Search the entries for the line containing "Task: Select 管培生/储备干部 (62) category". Repeat it, then every line after it, exactly through the final line.
*** Provided information Section Begins ***
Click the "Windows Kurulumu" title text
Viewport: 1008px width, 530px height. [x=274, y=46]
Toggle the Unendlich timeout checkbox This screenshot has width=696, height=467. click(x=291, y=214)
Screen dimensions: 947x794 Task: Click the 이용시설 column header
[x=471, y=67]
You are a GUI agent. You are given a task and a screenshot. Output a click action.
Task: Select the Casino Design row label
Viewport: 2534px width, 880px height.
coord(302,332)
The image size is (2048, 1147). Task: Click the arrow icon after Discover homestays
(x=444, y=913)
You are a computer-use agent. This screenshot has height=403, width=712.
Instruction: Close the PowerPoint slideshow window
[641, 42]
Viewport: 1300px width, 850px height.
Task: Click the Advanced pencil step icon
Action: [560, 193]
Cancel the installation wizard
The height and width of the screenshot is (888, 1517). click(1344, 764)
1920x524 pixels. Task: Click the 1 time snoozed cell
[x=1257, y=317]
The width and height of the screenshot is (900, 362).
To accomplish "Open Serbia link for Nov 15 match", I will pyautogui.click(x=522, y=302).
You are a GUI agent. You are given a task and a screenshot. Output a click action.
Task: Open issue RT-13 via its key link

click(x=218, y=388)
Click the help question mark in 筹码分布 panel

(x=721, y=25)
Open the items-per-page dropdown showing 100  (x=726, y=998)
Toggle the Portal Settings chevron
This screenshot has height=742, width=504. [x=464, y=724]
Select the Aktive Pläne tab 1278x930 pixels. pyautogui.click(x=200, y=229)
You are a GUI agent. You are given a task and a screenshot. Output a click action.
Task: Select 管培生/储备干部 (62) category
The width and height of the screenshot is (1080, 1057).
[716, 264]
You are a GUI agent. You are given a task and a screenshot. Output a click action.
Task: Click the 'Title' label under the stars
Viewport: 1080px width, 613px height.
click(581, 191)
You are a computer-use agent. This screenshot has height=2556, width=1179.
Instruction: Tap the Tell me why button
*** Provided information Section Ends ***
-- The completed task --
Task: Select 管培生/储备干部 (62) category
The width and height of the screenshot is (1080, 1057).
[716, 264]
You are a GUI agent. You are given a task and a screenshot. Output a click action.
Task: Click the 'Title' label under the stars
Viewport: 1080px width, 613px height.
click(581, 191)
You are a computer-use agent. This screenshot has height=2556, width=1179.
Instruction: Tap the Tell me why button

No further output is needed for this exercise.